City officials said a lackluster Fourth of July fireworks show was the result of a poor performance by the contractor the city hired to take over the annual pyrotechnic display at Cielo Grande Recreation Area.
Many people in the large crowd at Cielo Grande Recreation Area did not wait for the grand finale of Tuesday’s annual Mike Satterfield Memorial Fireworks Extravaganza, which was delayed for about 25 minutes from its 9:15 p.m. scheduled start, due to winds. Heavy traffic exiting the recreation area formed before the final fireworks were set off at about 10 p.m.
“The city and (Roswell Fire Department) are well aware many citizens share the disappointment left by this year’s fireworks show,” city spokesperson Todd Wildermuth said in a statement late Wednesday afternoon. “The city and RFD will be determining the steps that must be taken to restore the quality of the Roswell fireworks show and ensure there are no more ‘duds’ allowed during our community’s Fourth of July celebration.”
Wildermuth said the fireworks company the city hired for this year’s show for $45,000, Precision Fireworks of Era, Texas, had a good resume, with experience working for other cities and events.

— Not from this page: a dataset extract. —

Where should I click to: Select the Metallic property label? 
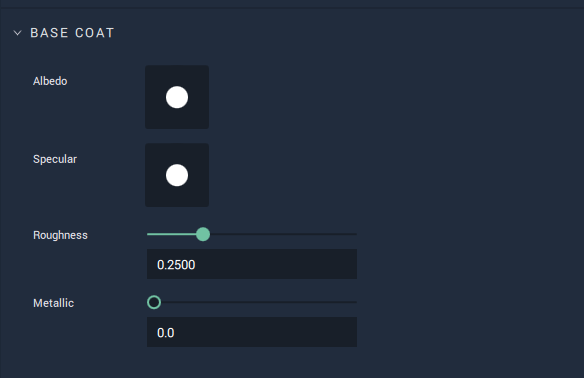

“However, the show that it produced in Roswell this week was extremely disappointing,” Wildermuth said in the statement. “The company’s preparation and final product — which it was to handle in full, from the fireworks to the music — fell well short of the expectations and requirements of the city and RFD. This occurred despite the company being well-informed when it accepted the job of the specifications of prior shows and the requirement that this year’s show would have to meet or exceed those specifications.”
Wildermuth said for the past 20 or so years, the fireworks shows have met standards of excellence through the organization and management of the Roswell Fire Department, which has planned, set up and launched the fireworks for the annual shows.
“The city of Roswell each year strives to produce a top-notch, quality Fourth of July fireworks show for its citizens, as well as residents of surrounding communities,” he said.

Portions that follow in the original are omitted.